» **OBJECTIVE**
Report each line of the records below that contains the word "Task", reproducing every such line in full.

» **ENTRIES SHOWN**

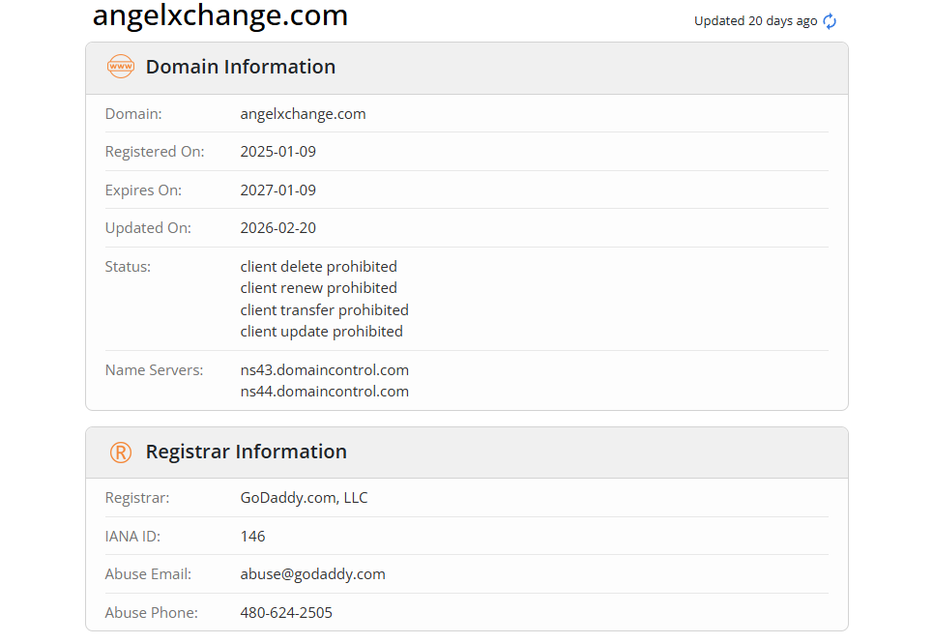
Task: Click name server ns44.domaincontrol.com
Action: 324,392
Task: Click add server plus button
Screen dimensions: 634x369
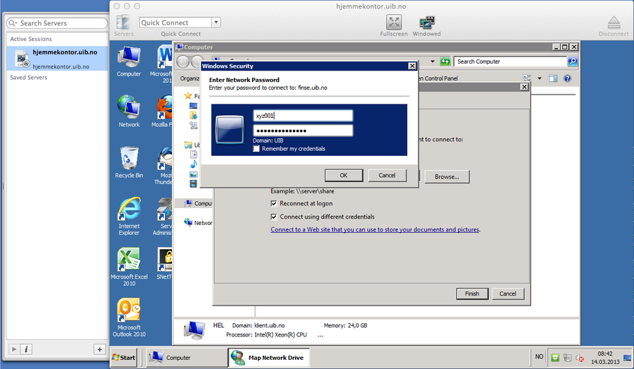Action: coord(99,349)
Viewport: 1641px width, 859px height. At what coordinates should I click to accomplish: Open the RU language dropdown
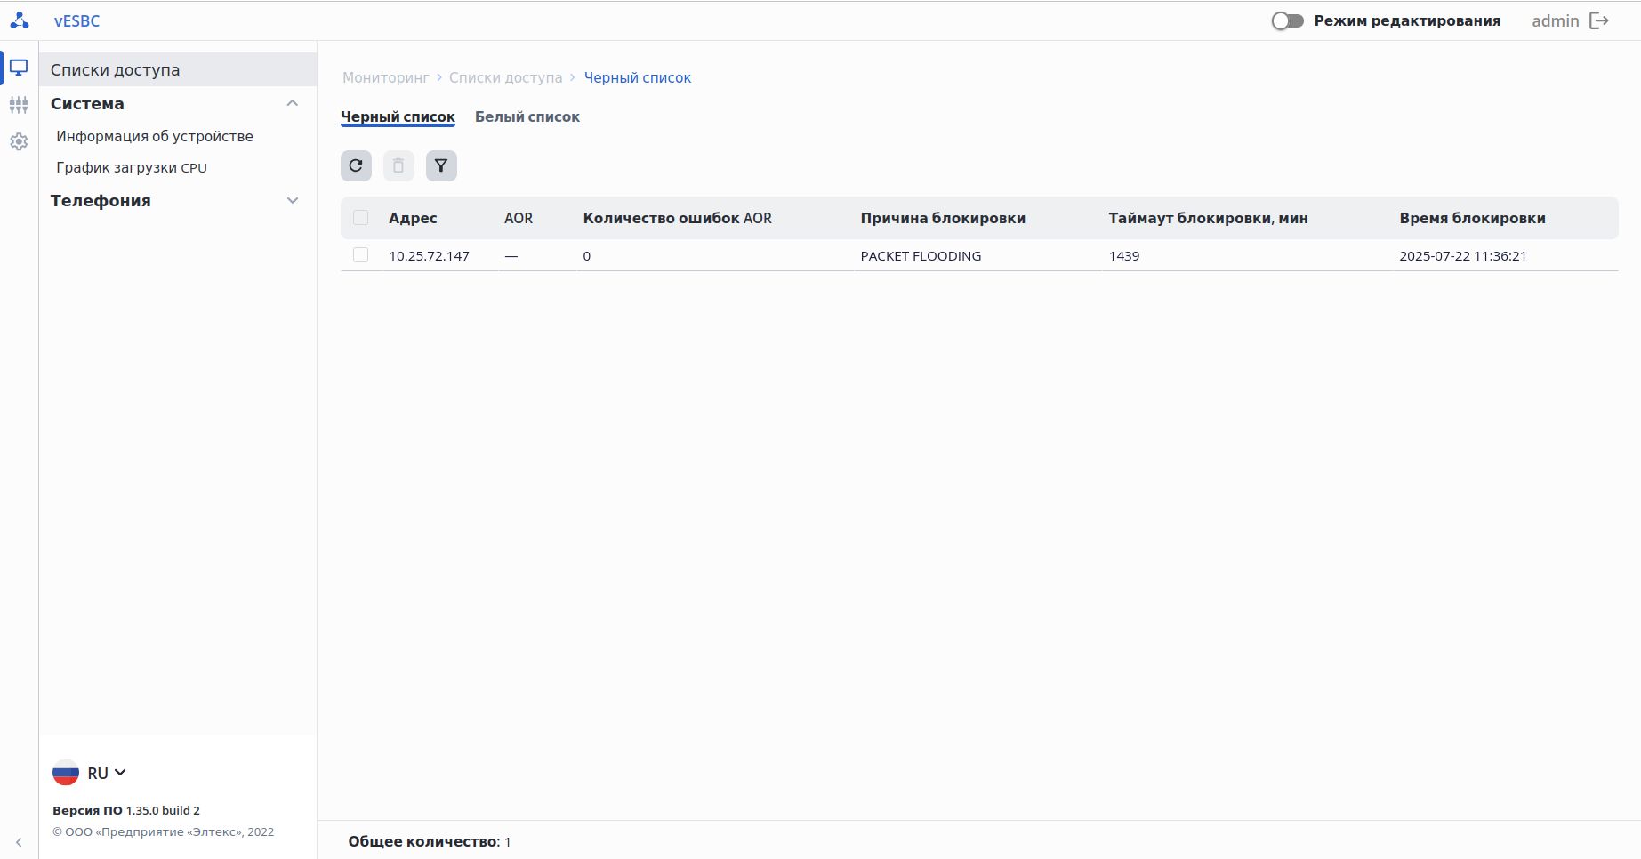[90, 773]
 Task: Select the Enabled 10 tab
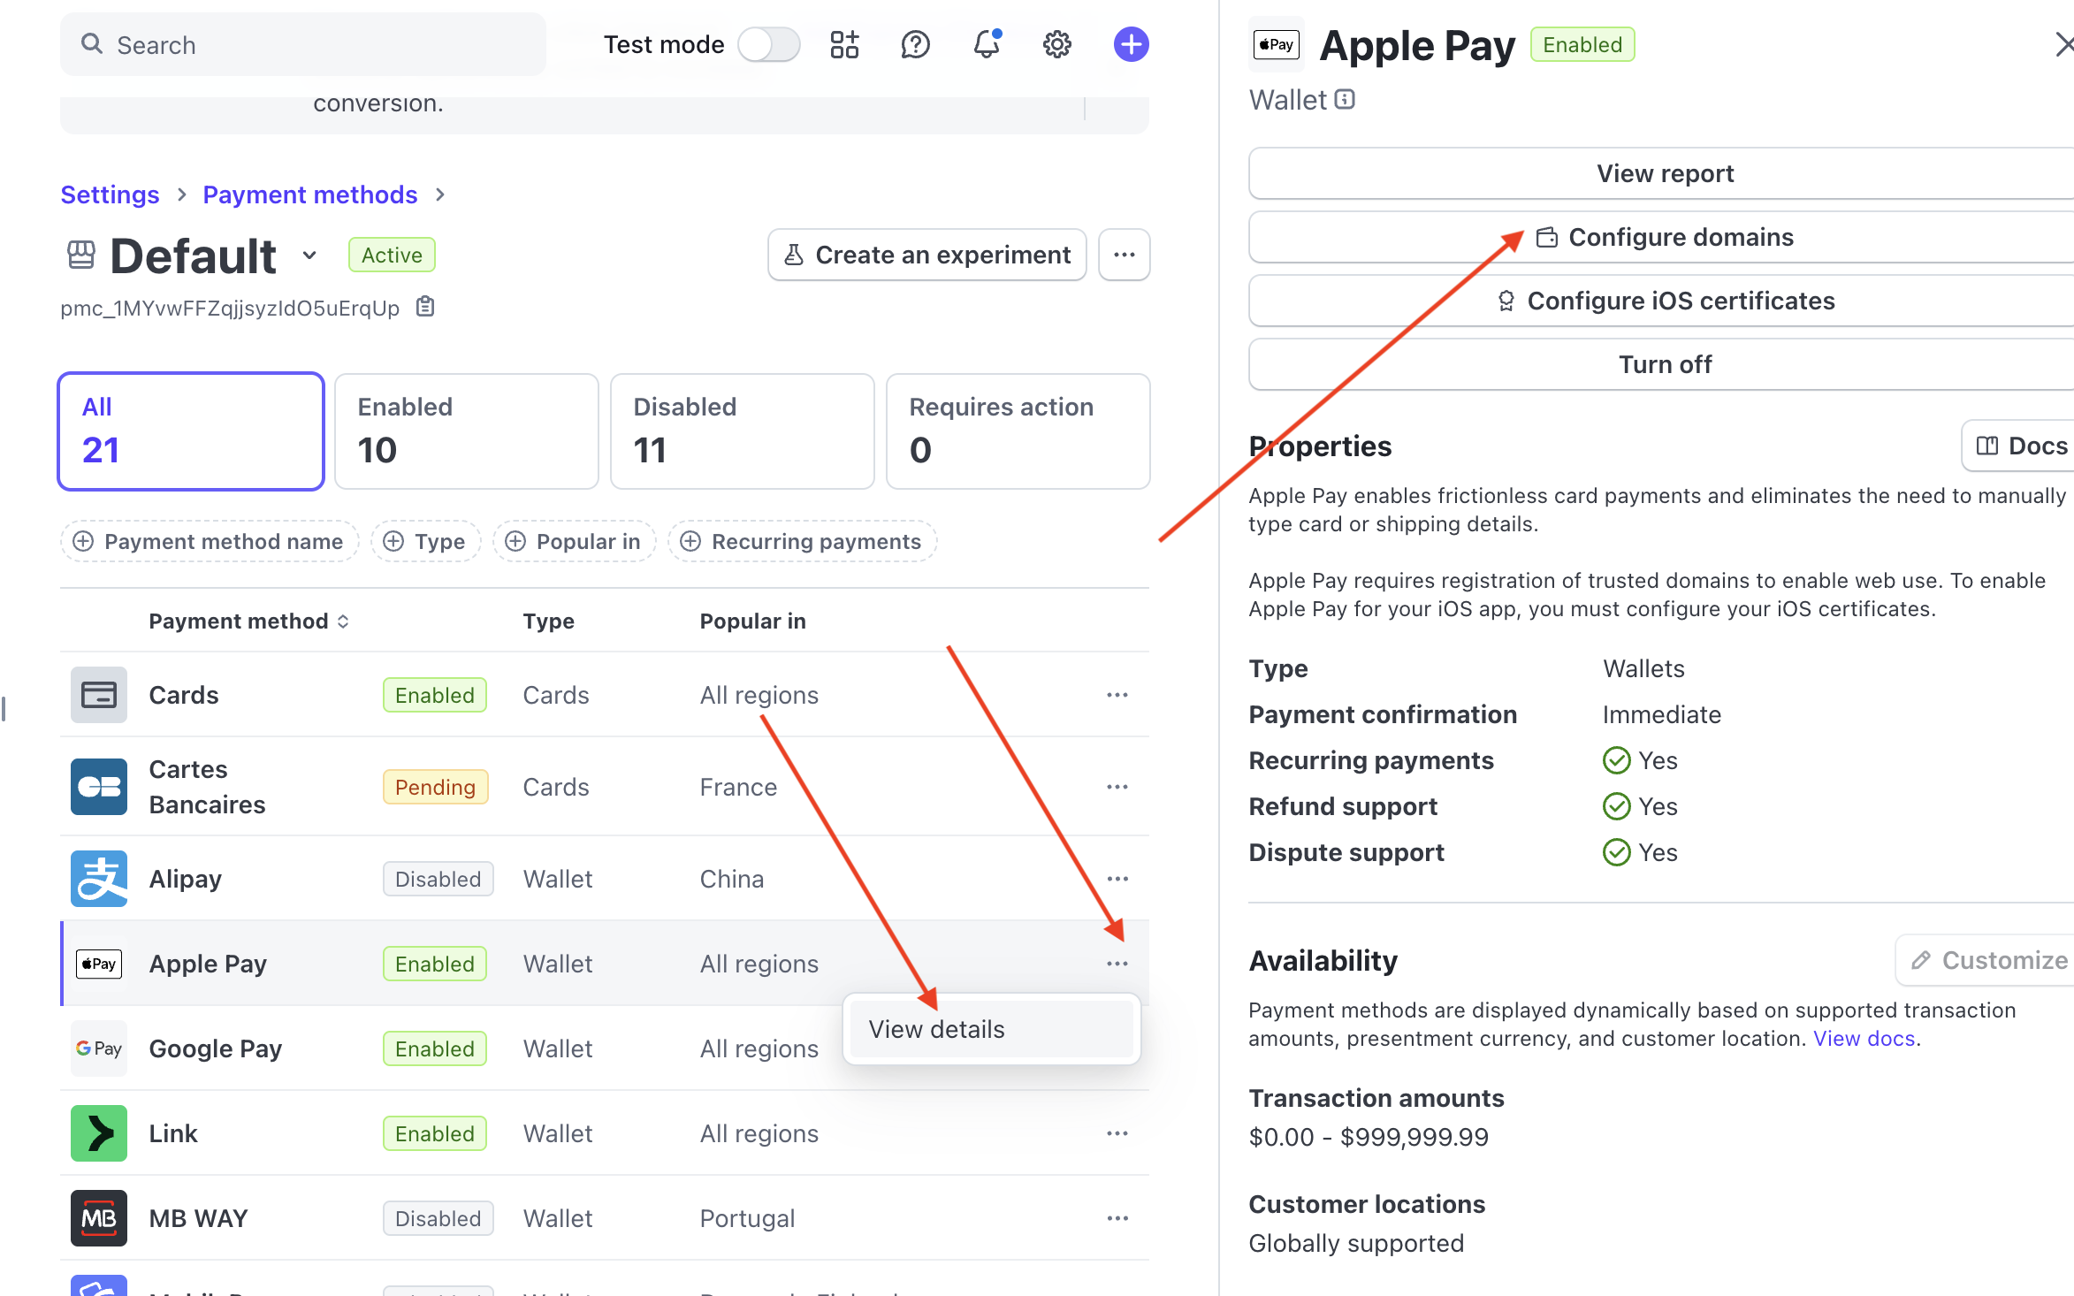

» **COMPLETED EXERCISE**
Task: Click name server ns44.domaincontrol.com
Task: Click add server plus button
 Task: Select the Enabled 10 tab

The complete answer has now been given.